----- Data extracts
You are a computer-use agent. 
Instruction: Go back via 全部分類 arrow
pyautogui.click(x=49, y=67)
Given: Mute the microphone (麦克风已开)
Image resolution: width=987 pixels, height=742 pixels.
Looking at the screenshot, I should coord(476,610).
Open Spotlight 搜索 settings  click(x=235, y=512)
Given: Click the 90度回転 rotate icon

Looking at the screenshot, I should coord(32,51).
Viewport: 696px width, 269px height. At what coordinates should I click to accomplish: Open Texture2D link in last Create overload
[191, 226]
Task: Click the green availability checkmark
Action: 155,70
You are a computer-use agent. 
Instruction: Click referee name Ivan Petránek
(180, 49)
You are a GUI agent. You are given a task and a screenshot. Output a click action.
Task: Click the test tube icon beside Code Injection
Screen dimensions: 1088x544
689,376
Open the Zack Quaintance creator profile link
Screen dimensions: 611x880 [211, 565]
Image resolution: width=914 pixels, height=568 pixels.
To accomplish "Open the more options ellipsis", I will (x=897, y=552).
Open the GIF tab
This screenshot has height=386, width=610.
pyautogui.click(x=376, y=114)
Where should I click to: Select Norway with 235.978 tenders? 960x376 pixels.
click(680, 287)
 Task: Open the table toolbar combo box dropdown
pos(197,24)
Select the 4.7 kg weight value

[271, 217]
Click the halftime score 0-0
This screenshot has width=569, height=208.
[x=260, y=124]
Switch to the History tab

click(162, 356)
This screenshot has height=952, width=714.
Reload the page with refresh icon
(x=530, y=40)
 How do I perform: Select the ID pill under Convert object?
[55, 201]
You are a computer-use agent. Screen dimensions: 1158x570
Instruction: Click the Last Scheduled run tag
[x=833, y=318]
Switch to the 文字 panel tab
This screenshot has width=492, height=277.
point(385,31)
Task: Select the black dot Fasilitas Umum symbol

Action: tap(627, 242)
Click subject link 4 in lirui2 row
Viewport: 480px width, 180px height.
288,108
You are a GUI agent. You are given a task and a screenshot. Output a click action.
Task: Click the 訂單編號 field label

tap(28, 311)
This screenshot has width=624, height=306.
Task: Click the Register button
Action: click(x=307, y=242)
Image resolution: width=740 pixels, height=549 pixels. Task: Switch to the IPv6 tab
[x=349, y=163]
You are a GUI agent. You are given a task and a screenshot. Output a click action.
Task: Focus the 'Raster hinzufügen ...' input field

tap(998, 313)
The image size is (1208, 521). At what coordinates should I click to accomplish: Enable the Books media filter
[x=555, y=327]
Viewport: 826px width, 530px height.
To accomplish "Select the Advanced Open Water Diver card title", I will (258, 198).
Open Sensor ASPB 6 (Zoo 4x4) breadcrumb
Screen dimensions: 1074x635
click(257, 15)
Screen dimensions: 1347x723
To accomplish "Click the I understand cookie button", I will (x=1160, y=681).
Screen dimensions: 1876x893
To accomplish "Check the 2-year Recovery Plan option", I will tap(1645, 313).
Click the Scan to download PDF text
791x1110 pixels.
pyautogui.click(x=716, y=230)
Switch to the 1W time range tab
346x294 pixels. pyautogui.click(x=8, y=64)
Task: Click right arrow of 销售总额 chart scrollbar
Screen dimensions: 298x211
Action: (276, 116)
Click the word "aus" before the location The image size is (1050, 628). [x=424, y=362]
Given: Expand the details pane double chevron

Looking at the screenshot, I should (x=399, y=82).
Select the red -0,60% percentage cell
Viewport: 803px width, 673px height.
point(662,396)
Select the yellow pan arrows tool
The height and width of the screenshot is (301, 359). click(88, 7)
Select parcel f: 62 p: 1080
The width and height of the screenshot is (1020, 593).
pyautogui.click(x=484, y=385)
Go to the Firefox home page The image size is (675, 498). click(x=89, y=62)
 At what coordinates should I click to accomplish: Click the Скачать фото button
----------
What you are asked to do. Copy exactly the lines from the one containing "Screen dimensions: 298x211" through the last line of the records, both included, and nothing else.

Output.
Screen dimensions: 298x211
Action: (276, 116)
Click the word "aus" before the location The image size is (1050, 628). [x=424, y=362]
Given: Expand the details pane double chevron

Looking at the screenshot, I should (x=399, y=82).
Select the red -0,60% percentage cell
Viewport: 803px width, 673px height.
point(662,396)
Select the yellow pan arrows tool
The height and width of the screenshot is (301, 359). click(88, 7)
Select parcel f: 62 p: 1080
The width and height of the screenshot is (1020, 593).
pyautogui.click(x=484, y=385)
Go to the Firefox home page The image size is (675, 498). click(x=89, y=62)
 At what coordinates should I click to accomplish: Click the Скачать фото button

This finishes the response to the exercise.